Repeat the lines from the line with "You are a computer-use" to the line with "Instruction: Click the" in the listing below, keeping both end lines and adding nothing.

### Input data

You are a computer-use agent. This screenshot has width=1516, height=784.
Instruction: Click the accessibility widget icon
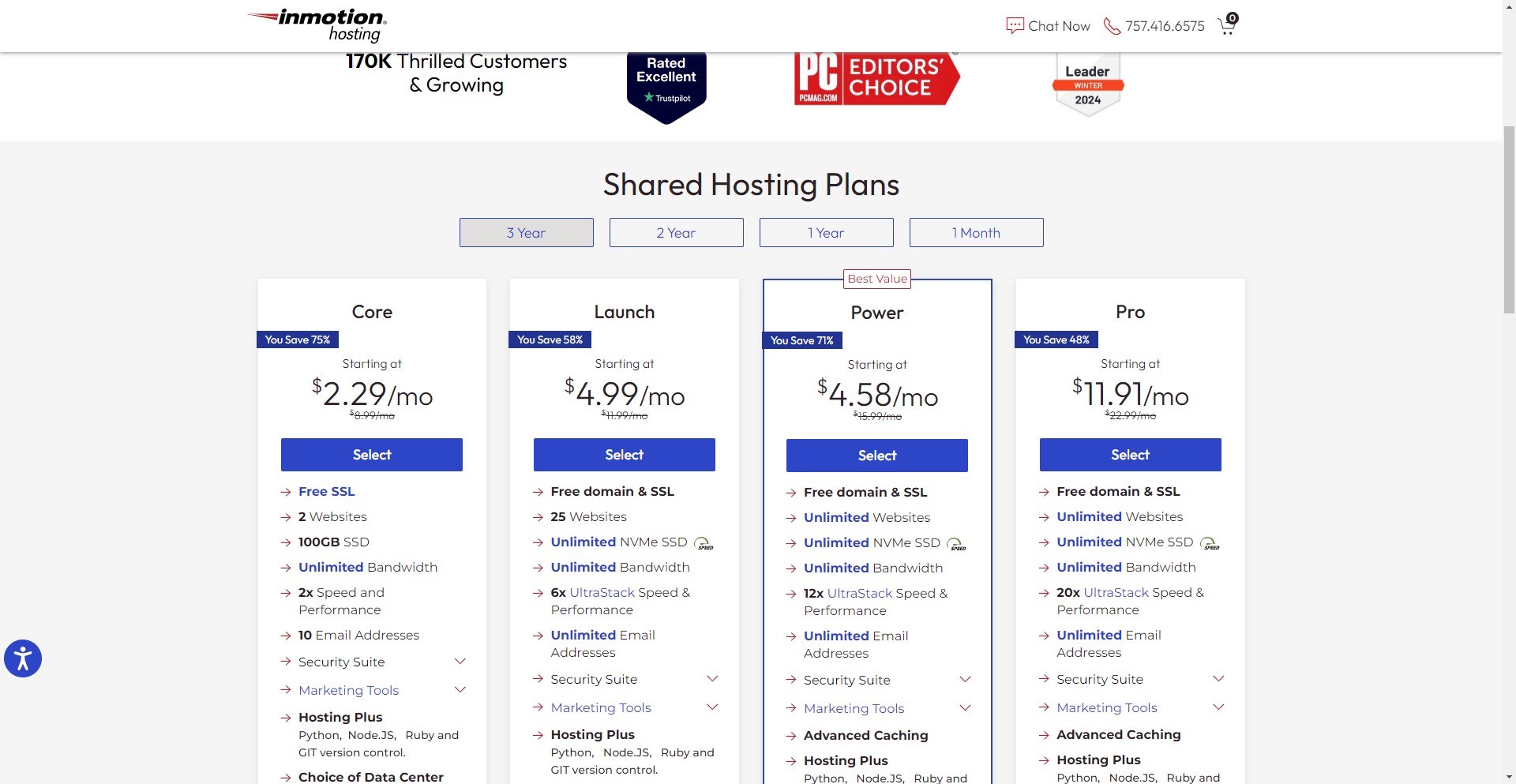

######
### Input data

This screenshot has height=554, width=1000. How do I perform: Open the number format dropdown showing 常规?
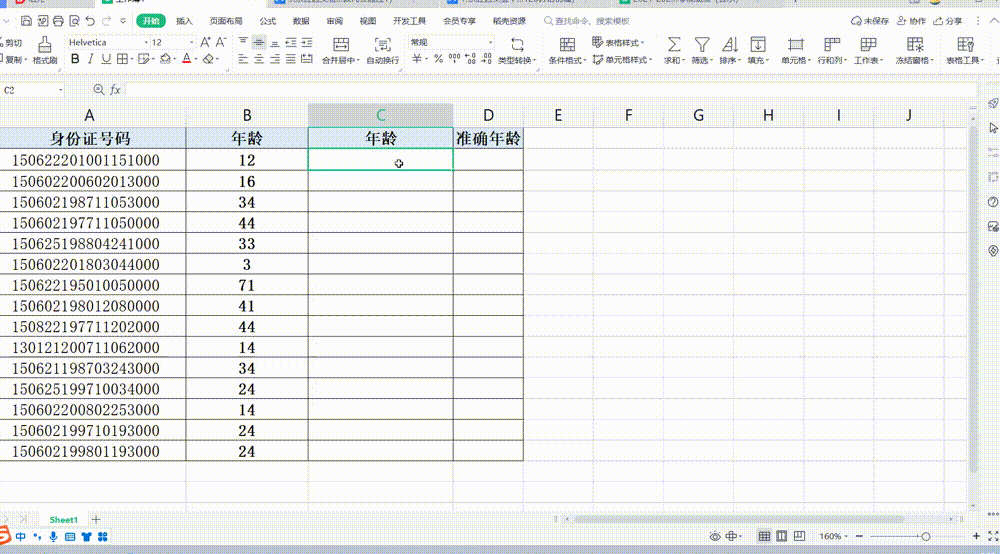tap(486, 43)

######
### Input data

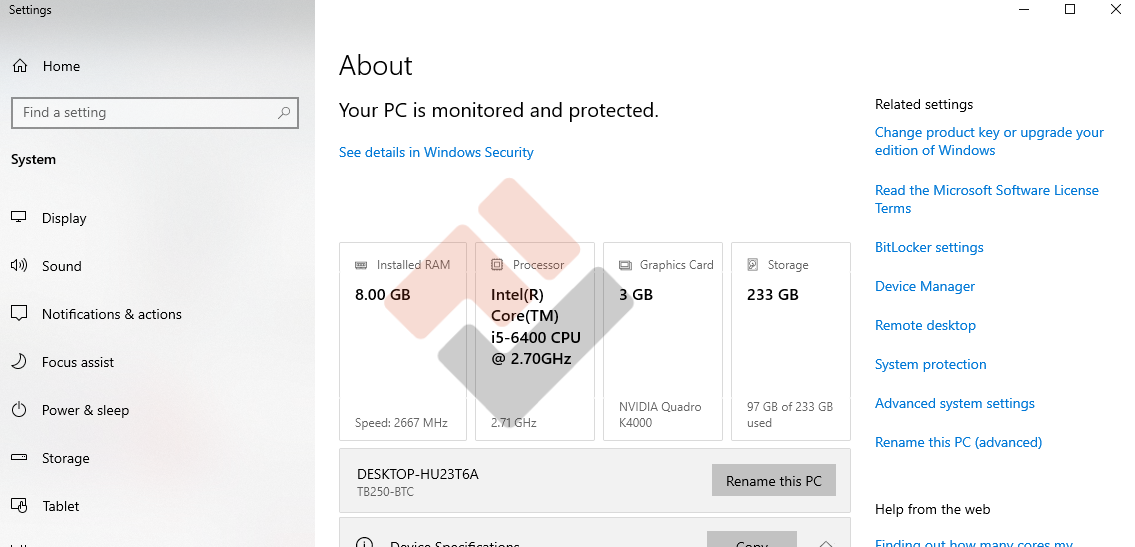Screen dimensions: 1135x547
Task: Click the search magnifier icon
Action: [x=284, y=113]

######

Result of the exercise:
You are a computer-use agent. This screenshot has width=1516, height=784.
Instruction: Click the accessibility widget icon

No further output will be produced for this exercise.